How great minds are made (spoiler: school is not helpful)

“Genius is the ability to independently arrive at and understand concepts that would normally have to be taught by another person“ - Immanuel Kant

This sounds logical. The correlation is surely true: we know that geniuses don’t need much teaching. But what if the causation is actually the other way round? What if geniuses perform so exceptionally well because they started to learn early by themselves (instead of being forced to learn by some teaching institution)? What if „not teaching actively“ is an important (if maybe not sufficient) aspect of „making geniuses“?

In this blog post I will discuss some ideas - based on recent results from machine learning research - why the second interpretation seems to be indeed much more convincing.

We know that knowledge must be acquired in a certain order.
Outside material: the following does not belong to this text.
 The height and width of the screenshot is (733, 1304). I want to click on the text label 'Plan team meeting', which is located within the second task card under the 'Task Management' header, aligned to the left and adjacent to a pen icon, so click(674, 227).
You cannot learn algebra if you have not yet understood numbers. And you cannot teach physics without some knowledge in algebra, or English literature if you don’t know the letters of the alphabet.
This is equally true for learning machines. It seems that the performance of an AI can be increased by using the training data in a certain order. In machine learning, this method is known under the term „curriculum learning“. Let’s have a closer look why this might yield better results compared to a random presentation of the material to the learning model. With some luck we can infer some insights about learning in humans.

For the following discussion I will use a very simple problem as an example. Let’s assume that we want to learn how to differentiate between dogs and cats [1]. But we don’t do this by using fotos or other high dimensional data but only from two feature variables: the size (like shoulder height in cm) and the number of stripes on the animals fur (like counted on a horizontal line through the middle of the body).

The available training data might look like this:

chart of training data

Note that I introduced some extra complexity by including a few brindle dogs.

Now this data is available for training. Let’s assume now that we know only the data points (i.e. size and number of stripes) for each animal, but not the labels (i.e. whether they are dogs or cats):

chart of training data without labels

Our job is now to learn from this data. This means that, after the learning process, we should be able to differentiate between cats and dogs only from their size/stripes data. We do this by revealing the labels of the available data points one by one. We should also try to learn efficiently. This means that we should reach the goal by using as few training data points as possible (revealing a data point is usually associated with some cost: the effort for an experiment - like finding animals to measure out - or the effort of the learning process itself).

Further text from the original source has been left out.